Por outro lado, o programador do Cine Santander, Glênio
Póvoas, pensa que está cada vez mais complicado programar uma sala de cinema.
“Os custos de distribuição são tão elevados que, às vezes, chegam a patamares
que não damos conta”, lamenta. Quanto ao retorno de público ou bilheteria,
Póvoas concorda com a pluralidade de opções, o que também ajuda a dispersar
espectadores. “Porto Alegre tem muita sala alternativa e uma concentração muito
grande no Centro da cidade”, conclui. Por isso, a sala procura apostar em
pequenas mostras, entre outros eventos, como festivais de cinema, que também
costumam ser exibidos no espaço.
Enquanto a programação das salas comerciais geralmente é pautada
pelo mercado e pelo que as majors oferecem, as salas alternativas procuram
outros requisitos, dependendo do perfil que pretendem apresentar.
No caso do Guion Center, o formato da grade assumiu essa
identidade pela dificuldade em adquirir determinadas cópias comerciais.
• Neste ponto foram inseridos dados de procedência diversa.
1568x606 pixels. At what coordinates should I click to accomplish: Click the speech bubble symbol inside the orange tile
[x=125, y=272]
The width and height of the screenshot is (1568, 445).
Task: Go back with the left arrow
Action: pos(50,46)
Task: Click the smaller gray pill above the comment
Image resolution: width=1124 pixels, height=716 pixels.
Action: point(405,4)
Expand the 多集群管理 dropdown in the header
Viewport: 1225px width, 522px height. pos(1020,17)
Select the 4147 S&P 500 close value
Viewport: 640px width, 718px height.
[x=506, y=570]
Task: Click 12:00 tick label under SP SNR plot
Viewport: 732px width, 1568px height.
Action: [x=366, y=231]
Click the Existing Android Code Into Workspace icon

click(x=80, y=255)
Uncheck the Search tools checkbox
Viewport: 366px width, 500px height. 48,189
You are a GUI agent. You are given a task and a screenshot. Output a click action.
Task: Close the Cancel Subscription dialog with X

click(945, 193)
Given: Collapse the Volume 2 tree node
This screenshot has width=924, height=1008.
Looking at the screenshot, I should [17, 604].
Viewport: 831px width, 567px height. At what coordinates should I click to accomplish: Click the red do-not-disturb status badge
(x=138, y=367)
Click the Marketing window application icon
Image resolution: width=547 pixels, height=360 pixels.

Mesmo
assim, o diretor do local mostra restrição ao termo: “Nunca quis exibir filmes
de um só gênero. Mas acabei enveredando para um tipo de filme mais alternativo,
palavra muito ruim para qualificar o que é extremamente comercial em seu país
de origem”, afirma Carlos Schmidt.
Outra sala que mantém um conceito forte é a P. F. Gastal,
que procura dar destaque ao cinema brasileiro e latino-americano, além de
trabalhar com a formação do público, dirigida a estudantes da rede municipal,
como explica Mello: “Também damos espaço à cinematografia chamada periférica,
que está à margem do cinemão americano, que ocupa quase 90% do mercado”. O
programador pensa que uma sala pública tem que ser espaço de divulgação de
outro tipo de cinematografia, como as produções europeias e orientais, por
exemplo.
Na verdade, não existe propriamente uma data que marque o
início da função no circuito alternativo, explica o crítico de cinema Hélio
Nascimento. “O termo programador de cinema alternativo está diretamente
relacionado a salas especializadas em uma programação selecionada. Mas,
atualmente, o conceito de cinema de arte perdeu um pouco de sua força, mas
ainda é uma referência e território de resistência.” (PP).